You know the dril. The data is messy. Go clean the data. Use WordPunctTokenizer or something.


In [5]:
# Task: convert lines (in-place) into strings of space-separated tokens. Import & use WordPunctTokenizer
from nltk.tokenize import WordPunctTokenizer
tokenizer = WordPunctTokenizer()
lines = [' '.join(tokenizer.tokenize(line.lower())) for line in lines]
print(sorted(lines, key=len)[:3])

['differential contrastive divergence ; this paper has been retracted .', 'what does artificial life tell us about death ? ; short philosophical essay', 'p = np ; we claim to resolve the p =? np problem via a formal argument for p = np .']


In [6]:
assert sorted(lines, key=len)[0] == \
    'differential contrastive divergence ; this paper has been retracted .'
assert sorted(lines, key=len)[2] == \
    'p = np ; we claim to resolve the p =? np problem via a formal argument for p = np .'

### N-Gram Language Model (1point)

A language model is a probabilistic model that estimates text probability: the joint probability of all tokens $w_t$ in text $X$: $P(X) = P(w_1, \dots, w_T)$.

It can do so by following the chain rule:
$$P(w_1, \dots, w_T) = P(w_1)P(w_2 \mid w_1)\dots P(w_T \mid w_1, \dots, w_{T-1}).$$

The problem with such approach is that the final term $P(w_T \mid w_1, \dots, w_{T-1})$ depends on $n-1$ previous words. This probability is impractical to estimate for long texts, e.g. $T = 1000$.

• • • •

> Directive A: Duplicate the listing from its first line through the line that contains "coord(255,110)", including both of those lines.

• • • •

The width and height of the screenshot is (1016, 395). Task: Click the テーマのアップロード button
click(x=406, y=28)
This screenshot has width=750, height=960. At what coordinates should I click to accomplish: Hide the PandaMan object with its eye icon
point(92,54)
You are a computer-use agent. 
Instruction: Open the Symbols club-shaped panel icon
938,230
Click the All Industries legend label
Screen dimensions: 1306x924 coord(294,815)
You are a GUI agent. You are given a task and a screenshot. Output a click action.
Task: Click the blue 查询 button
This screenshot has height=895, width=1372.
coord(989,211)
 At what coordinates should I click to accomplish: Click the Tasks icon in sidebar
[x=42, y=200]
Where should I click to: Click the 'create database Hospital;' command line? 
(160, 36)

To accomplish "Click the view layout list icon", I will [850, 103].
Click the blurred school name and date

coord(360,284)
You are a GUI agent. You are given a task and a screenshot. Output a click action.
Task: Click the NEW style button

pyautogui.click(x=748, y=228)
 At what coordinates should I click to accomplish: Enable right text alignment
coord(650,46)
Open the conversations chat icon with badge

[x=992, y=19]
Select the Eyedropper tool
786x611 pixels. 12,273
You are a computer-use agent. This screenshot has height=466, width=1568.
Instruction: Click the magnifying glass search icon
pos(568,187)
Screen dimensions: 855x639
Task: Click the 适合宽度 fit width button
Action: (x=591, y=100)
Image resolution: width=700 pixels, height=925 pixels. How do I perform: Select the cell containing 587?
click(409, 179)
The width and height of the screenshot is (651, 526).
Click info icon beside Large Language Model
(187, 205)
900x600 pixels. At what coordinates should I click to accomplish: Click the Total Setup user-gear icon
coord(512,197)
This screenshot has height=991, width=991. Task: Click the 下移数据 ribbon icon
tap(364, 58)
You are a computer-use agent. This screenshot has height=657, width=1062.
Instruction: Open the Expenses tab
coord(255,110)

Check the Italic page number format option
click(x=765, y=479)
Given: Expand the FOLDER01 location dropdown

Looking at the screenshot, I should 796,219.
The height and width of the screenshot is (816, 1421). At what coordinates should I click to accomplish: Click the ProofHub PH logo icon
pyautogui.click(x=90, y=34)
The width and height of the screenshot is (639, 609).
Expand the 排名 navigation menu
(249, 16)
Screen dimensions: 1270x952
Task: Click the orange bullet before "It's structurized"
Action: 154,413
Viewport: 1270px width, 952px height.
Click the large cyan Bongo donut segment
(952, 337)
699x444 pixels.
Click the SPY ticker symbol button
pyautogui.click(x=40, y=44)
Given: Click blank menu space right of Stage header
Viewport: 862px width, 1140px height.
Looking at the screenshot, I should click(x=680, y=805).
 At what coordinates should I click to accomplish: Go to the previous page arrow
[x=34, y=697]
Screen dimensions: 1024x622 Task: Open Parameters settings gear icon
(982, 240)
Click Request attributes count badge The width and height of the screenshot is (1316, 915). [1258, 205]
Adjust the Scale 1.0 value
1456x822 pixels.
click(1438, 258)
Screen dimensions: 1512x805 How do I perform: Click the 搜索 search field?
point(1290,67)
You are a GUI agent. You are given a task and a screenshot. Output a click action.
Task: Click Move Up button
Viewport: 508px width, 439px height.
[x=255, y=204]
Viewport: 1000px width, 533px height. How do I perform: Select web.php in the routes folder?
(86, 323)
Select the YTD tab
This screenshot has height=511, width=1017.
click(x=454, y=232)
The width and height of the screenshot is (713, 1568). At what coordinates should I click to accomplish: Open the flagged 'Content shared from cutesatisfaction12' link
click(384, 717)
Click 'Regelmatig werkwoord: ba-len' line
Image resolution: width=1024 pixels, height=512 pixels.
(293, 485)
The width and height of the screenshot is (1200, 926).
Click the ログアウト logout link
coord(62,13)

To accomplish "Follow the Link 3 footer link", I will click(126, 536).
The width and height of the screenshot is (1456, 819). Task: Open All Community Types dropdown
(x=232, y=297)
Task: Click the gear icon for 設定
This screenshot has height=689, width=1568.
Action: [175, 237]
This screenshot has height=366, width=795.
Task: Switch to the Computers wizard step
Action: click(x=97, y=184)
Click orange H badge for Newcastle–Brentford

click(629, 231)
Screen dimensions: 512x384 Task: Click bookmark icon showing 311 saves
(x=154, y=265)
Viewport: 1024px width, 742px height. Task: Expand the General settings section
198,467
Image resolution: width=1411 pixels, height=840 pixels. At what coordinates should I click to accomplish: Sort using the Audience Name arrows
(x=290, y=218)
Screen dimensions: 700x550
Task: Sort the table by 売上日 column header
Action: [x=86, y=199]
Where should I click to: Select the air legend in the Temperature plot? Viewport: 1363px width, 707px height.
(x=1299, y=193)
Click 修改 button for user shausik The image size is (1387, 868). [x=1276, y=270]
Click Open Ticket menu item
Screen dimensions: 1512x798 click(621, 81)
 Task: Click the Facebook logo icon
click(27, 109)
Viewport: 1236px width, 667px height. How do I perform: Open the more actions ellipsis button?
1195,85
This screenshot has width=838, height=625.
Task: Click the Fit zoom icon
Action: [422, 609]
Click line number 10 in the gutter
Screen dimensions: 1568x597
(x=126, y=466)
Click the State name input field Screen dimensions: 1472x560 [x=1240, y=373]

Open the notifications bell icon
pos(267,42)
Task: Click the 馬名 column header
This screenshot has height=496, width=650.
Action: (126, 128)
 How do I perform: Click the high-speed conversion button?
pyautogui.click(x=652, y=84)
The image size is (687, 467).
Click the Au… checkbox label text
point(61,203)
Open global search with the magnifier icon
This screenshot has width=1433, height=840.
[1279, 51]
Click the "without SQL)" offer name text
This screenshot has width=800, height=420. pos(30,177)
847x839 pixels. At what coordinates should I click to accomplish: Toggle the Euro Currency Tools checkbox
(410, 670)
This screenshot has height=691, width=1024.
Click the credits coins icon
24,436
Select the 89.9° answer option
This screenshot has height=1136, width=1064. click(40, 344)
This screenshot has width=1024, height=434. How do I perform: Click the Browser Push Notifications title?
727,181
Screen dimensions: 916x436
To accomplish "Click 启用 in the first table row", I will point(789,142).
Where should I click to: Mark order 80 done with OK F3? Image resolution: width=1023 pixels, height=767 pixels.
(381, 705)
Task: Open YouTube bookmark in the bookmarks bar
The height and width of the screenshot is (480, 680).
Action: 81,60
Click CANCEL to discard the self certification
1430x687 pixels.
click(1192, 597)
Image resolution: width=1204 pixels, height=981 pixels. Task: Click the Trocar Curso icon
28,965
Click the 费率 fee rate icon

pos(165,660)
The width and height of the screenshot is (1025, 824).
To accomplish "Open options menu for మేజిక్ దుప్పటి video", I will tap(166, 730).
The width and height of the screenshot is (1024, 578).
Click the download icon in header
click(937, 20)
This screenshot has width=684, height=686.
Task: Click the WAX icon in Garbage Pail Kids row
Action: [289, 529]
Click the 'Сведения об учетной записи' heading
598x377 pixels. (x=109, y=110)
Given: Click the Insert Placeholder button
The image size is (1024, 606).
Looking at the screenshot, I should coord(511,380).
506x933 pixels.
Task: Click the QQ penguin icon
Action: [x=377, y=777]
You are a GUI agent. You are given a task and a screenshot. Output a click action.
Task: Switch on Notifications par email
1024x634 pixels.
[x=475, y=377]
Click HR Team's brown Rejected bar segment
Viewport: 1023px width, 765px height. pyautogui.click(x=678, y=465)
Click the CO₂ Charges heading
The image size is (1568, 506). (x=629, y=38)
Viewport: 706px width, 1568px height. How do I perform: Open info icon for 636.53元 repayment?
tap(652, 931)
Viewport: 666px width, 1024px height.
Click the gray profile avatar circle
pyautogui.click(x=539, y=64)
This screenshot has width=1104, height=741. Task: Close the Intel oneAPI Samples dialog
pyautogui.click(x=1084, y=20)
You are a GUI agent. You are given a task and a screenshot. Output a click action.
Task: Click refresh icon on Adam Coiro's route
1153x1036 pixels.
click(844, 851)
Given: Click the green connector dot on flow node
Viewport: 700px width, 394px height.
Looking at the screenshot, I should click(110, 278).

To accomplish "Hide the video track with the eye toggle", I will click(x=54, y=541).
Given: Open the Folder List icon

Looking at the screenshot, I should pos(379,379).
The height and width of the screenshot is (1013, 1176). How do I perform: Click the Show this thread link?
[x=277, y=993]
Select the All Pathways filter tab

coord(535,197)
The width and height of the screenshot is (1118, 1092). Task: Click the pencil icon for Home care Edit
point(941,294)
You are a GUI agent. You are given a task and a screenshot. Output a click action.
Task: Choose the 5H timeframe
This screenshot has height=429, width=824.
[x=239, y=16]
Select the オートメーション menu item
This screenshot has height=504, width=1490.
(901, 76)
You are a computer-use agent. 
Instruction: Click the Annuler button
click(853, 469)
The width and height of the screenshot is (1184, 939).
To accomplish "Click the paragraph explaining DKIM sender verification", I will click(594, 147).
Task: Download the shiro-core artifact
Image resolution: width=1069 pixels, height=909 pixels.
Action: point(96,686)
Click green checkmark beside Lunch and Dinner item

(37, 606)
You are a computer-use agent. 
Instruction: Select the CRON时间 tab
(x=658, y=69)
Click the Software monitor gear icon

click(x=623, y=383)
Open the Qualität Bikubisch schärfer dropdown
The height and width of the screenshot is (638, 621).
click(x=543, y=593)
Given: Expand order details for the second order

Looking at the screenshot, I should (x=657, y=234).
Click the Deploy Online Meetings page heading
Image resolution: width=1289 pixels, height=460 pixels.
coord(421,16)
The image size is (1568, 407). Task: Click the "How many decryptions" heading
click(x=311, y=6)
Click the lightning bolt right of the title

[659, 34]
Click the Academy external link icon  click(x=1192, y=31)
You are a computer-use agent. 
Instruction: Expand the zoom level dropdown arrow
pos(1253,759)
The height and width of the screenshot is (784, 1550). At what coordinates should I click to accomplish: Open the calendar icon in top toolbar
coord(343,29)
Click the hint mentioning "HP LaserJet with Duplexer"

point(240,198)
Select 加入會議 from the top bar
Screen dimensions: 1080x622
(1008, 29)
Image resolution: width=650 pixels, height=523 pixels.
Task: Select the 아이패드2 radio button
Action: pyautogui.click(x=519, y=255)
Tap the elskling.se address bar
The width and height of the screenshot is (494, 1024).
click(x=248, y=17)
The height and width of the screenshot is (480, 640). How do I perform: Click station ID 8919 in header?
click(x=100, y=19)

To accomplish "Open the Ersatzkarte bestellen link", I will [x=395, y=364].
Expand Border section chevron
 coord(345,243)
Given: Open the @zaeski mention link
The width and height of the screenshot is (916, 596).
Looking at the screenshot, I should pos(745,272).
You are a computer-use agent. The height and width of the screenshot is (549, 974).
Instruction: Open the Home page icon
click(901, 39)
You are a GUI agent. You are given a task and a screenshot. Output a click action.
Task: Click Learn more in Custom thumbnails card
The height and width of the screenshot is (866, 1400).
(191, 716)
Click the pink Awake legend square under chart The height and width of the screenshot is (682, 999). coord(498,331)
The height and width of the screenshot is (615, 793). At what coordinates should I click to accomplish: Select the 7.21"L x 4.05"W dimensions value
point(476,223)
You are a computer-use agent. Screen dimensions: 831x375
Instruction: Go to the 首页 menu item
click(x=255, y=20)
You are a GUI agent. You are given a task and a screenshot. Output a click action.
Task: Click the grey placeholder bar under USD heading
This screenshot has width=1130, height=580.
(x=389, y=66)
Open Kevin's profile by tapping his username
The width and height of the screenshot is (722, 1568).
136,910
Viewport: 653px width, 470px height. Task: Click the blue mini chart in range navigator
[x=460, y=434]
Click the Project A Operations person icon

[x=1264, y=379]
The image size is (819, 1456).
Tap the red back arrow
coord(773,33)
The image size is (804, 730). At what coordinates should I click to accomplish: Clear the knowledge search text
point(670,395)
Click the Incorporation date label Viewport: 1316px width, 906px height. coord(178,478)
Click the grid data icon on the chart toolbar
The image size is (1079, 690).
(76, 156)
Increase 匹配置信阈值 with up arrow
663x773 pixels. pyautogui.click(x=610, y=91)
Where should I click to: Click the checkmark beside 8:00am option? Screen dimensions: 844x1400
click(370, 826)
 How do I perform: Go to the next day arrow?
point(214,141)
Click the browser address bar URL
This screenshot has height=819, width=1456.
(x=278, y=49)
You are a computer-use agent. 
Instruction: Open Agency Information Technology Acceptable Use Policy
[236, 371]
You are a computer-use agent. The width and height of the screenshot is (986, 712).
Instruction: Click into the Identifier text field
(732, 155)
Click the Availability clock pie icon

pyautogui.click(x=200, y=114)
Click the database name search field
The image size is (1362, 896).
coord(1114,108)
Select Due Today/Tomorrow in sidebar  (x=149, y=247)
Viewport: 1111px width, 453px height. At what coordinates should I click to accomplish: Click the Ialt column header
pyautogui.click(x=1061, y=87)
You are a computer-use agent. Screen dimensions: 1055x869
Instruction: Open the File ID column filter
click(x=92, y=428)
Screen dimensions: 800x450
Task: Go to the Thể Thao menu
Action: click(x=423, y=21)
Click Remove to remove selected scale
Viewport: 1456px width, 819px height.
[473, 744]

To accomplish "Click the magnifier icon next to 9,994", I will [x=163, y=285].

• • • •

> Directive B: Set down the full notebook excerpt on tokenizing text and n-gram language models, character for character.

> Complete response A:
The width and height of the screenshot is (1016, 395). Task: Click the テーマのアップロード button
click(x=406, y=28)
This screenshot has width=750, height=960. At what coordinates should I click to accomplish: Hide the PandaMan object with its eye icon
point(92,54)
You are a computer-use agent. 
Instruction: Open the Symbols club-shaped panel icon
938,230
Click the All Industries legend label
Screen dimensions: 1306x924 coord(294,815)
You are a GUI agent. You are given a task and a screenshot. Output a click action.
Task: Click the blue 查询 button
This screenshot has height=895, width=1372.
coord(989,211)
 At what coordinates should I click to accomplish: Click the Tasks icon in sidebar
[x=42, y=200]
Where should I click to: Click the 'create database Hospital;' command line? 
(160, 36)

To accomplish "Click the view layout list icon", I will [850, 103].
Click the blurred school name and date

coord(360,284)
You are a GUI agent. You are given a task and a screenshot. Output a click action.
Task: Click the NEW style button

pyautogui.click(x=748, y=228)
 At what coordinates should I click to accomplish: Enable right text alignment
coord(650,46)
Open the conversations chat icon with badge

[x=992, y=19]
Select the Eyedropper tool
786x611 pixels. 12,273
You are a computer-use agent. This screenshot has height=466, width=1568.
Instruction: Click the magnifying glass search icon
pos(568,187)
Screen dimensions: 855x639
Task: Click the 适合宽度 fit width button
Action: (x=591, y=100)
Image resolution: width=700 pixels, height=925 pixels. How do I perform: Select the cell containing 587?
click(409, 179)
The width and height of the screenshot is (651, 526).
Click info icon beside Large Language Model
(187, 205)
900x600 pixels. At what coordinates should I click to accomplish: Click the Total Setup user-gear icon
coord(512,197)
This screenshot has height=991, width=991. Task: Click the 下移数据 ribbon icon
tap(364, 58)
You are a computer-use agent. This screenshot has height=657, width=1062.
Instruction: Open the Expenses tab
coord(255,110)

> Complete response B:
You know the dril. The data is messy. Go clean the data. Use WordPunctTokenizer or something.


In [5]:
# Task: convert lines (in-place) into strings of space-separated tokens. Import & use WordPunctTokenizer
from nltk.tokenize import WordPunctTokenizer
tokenizer = WordPunctTokenizer()
lines = [' '.join(tokenizer.tokenize(line.lower())) for line in lines]
print(sorted(lines, key=len)[:3])

['differential contrastive divergence ; this paper has been retracted .', 'what does artificial life tell us about death ? ; short philosophical essay', 'p = np ; we claim to resolve the p =? np problem via a formal argument for p = np .']


In [6]:
assert sorted(lines, key=len)[0] == \
    'differential contrastive divergence ; this paper has been retracted .'
assert sorted(lines, key=len)[2] == \
    'p = np ; we claim to resolve the p =? np problem via a formal argument for p = np .'

### N-Gram Language Model (1point)

A language model is a probabilistic model that estimates text probability: the joint probability of all tokens $w_t$ in text $X$: $P(X) = P(w_1, \dots, w_T)$.

It can do so by following the chain rule:
$$P(w_1, \dots, w_T) = P(w_1)P(w_2 \mid w_1)\dots P(w_T \mid w_1, \dots, w_{T-1}).$$

The problem with such approach is that the final term $P(w_T \mid w_1, \dots, w_{T-1})$ depends on $n-1$ previous words. This probability is impractical to estimate for long texts, e.g. $T = 1000$.